SELECTION >>
Richard Boyd Barrett: NAMA scandal sold Ireland to vulture funds

Richard Boyd Barrett addresses NAMA and the decision to sell state-owned development assets to investment funds, arguing the sale created the current housing crisis and transferred huge public value to private investors. He uses Cherrywood and recent rezoning in Dun Laoghaire as concrete examples to show how taxpayers paid infrastructure while developers reaped profits and drove up prices.

NAMA's sale and its consequences


Richard Boyd Barrett outlines how the state paid about 31 billion to take over developer assets after the crash, only to sell much of the portfolio to investment funds. He argues those sales were predictable and organised, and that the resulting private control of land and housing supply fuelled rising house prices and rents.

Cherrywood: taxpayers fund, developers profit


Using Cherrywood as a case study, he describes how taxpayers funded infrastructure (15 million cited) while developers held land, flipped parcels and refused to build promised town centre amenities. Barrett explains how promised affordable housing was removed from initial proposals and delivered as none in that development.

SOURCE DATA >>
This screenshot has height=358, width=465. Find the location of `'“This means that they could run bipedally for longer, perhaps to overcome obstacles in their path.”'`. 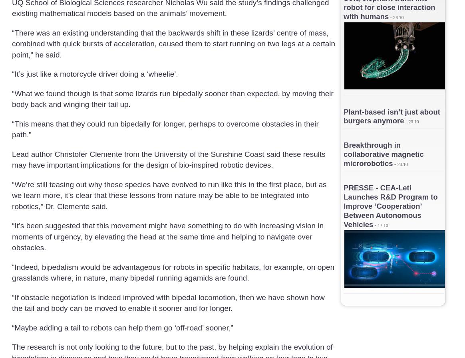

'“This means that they could run bipedally for longer, perhaps to overcome obstacles in their path.”' is located at coordinates (165, 129).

EXERCISE AIM >> Reproduce word for word the passage in the NAMA piece above that opens with "Richard Boyd Barrett: NAMA" and closes with "prices and rents.".

EXERCISE RESPONSE >>
Richard Boyd Barrett: NAMA scandal sold Ireland to vulture funds

Richard Boyd Barrett addresses NAMA and the decision to sell state-owned development assets to investment funds, arguing the sale created the current housing crisis and transferred huge public value to private investors. He uses Cherrywood and recent rezoning in Dun Laoghaire as concrete examples to show how taxpayers paid infrastructure while developers reaped profits and drove up prices.

NAMA's sale and its consequences


Richard Boyd Barrett outlines how the state paid about 31 billion to take over developer assets after the crash, only to sell much of the portfolio to investment funds. He argues those sales were predictable and organised, and that the resulting private control of land and housing supply fuelled rising house prices and rents.